BUD's P/E ratio has remained rather low and slow, whereas investors have always been willing to pay a higher premium for SAM as reflected in its higher P/E ratio. Has SAM been a better investment over the long term? Perhaps in relation to returns, but BUD still presents as the more stable and consistent investment over time. Lower return, yet more stability in that investors pay closer to earnings for BUD than for SAM.
No surprise, beer always seems to have a market! This simple analysis also shows how volatile downward markets can have a dramatic immediate effect on P/E ratios (S and P 500 2008-2009 variances 21.46 - 70.91), and also be an indicator of a company's/industry's overall health in relation to varying market conditions and other industries.

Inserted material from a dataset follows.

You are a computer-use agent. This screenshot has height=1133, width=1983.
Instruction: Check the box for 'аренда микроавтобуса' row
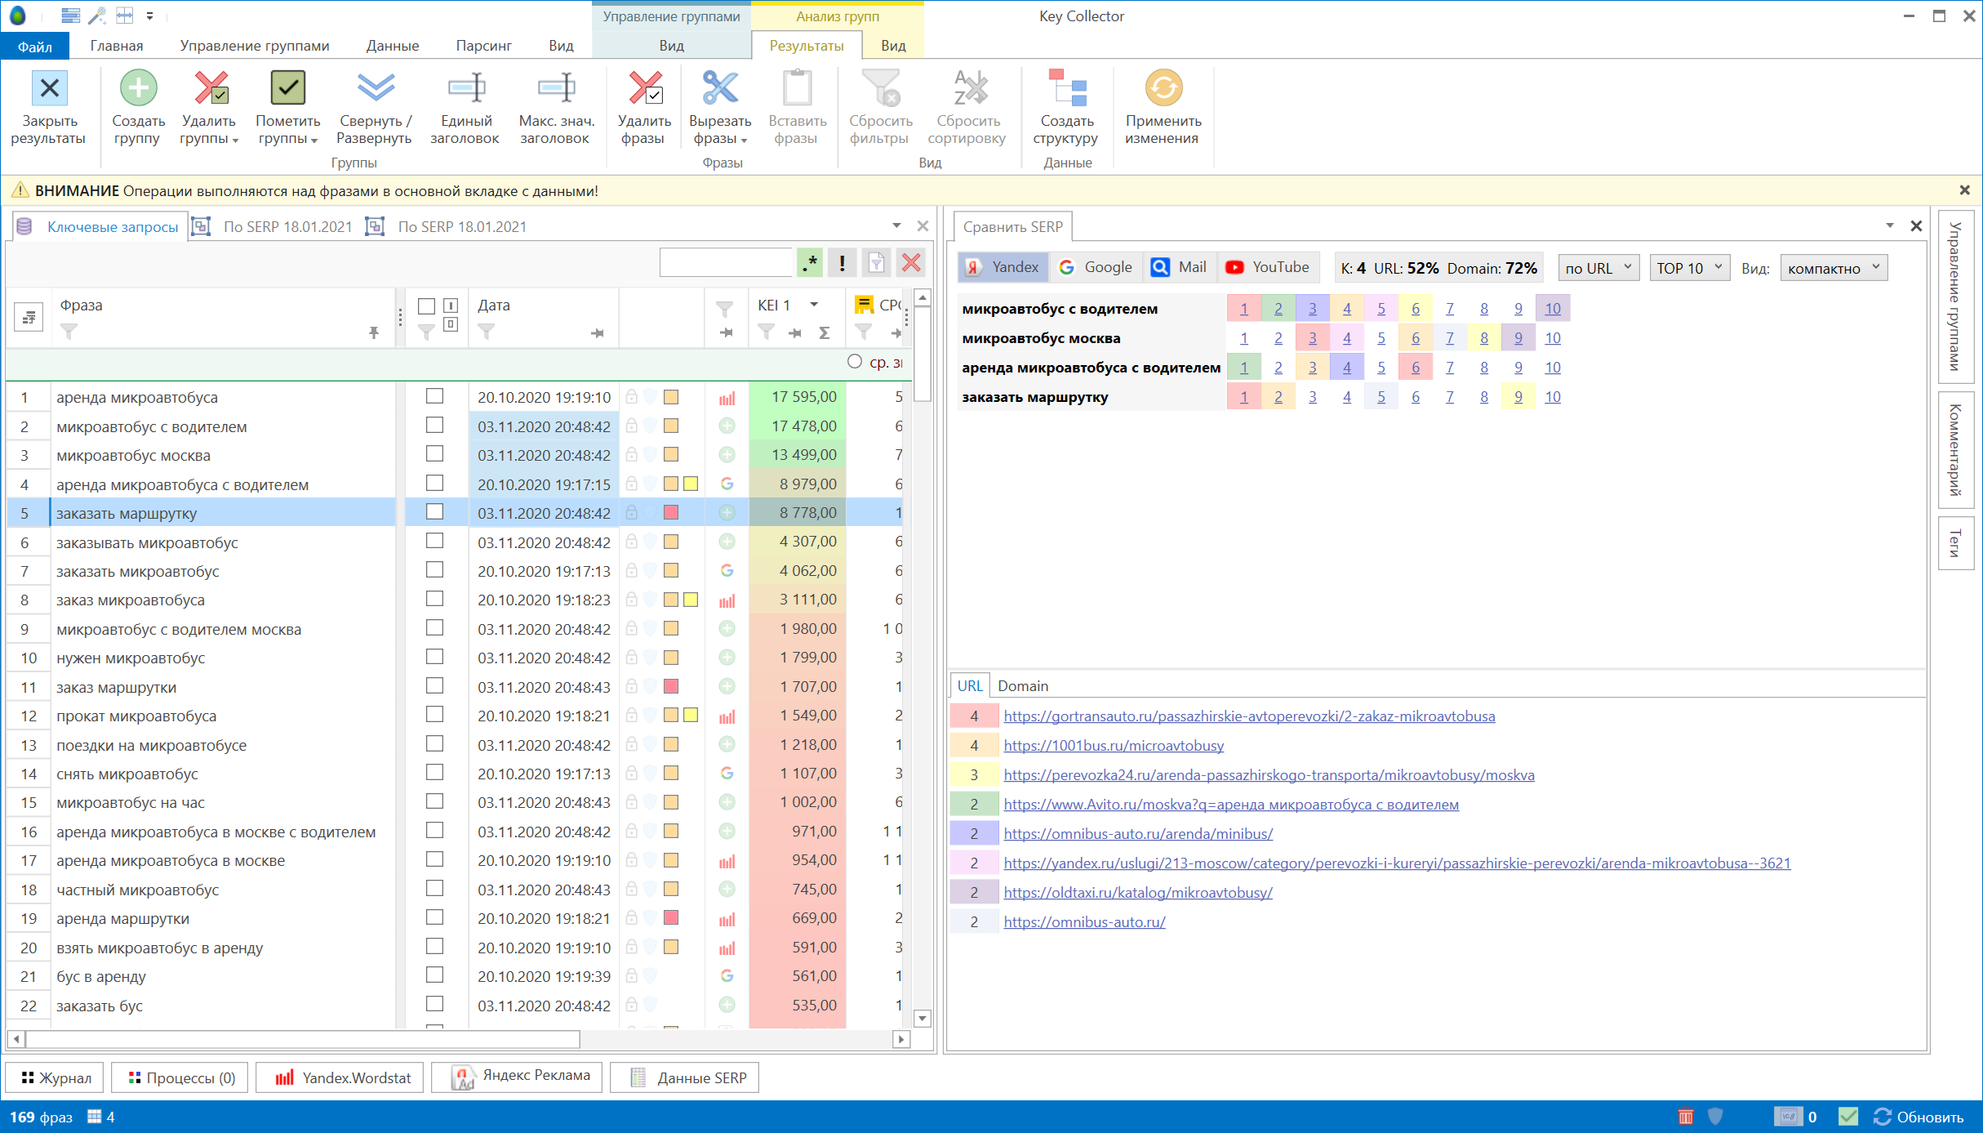click(434, 396)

3) Over the last twenty years, BUD became a part of a bigger entity whereas SAM became the bigger entity under its own brand. Contrasting evolutions, yet the historical evolutions of their P/E ratios seem to be surprisingly consistent in relation to each other and the overall beer industry.
Conclusion:
The beer industry has served as a steady source of investment opportunity through the decades. A case study comparing P/E ratios between BUD and SAM through their respective evolutions over time shows how P/E ratios can help gauge the overall health of a particular company/industry in relation to other players in that industry and other business sectors in general.
The bottom line is that a company that shows earnings and a P/E ratio greatly enhances a prospective investors ability to analyze a company and make more informed stock picks in the short and long term.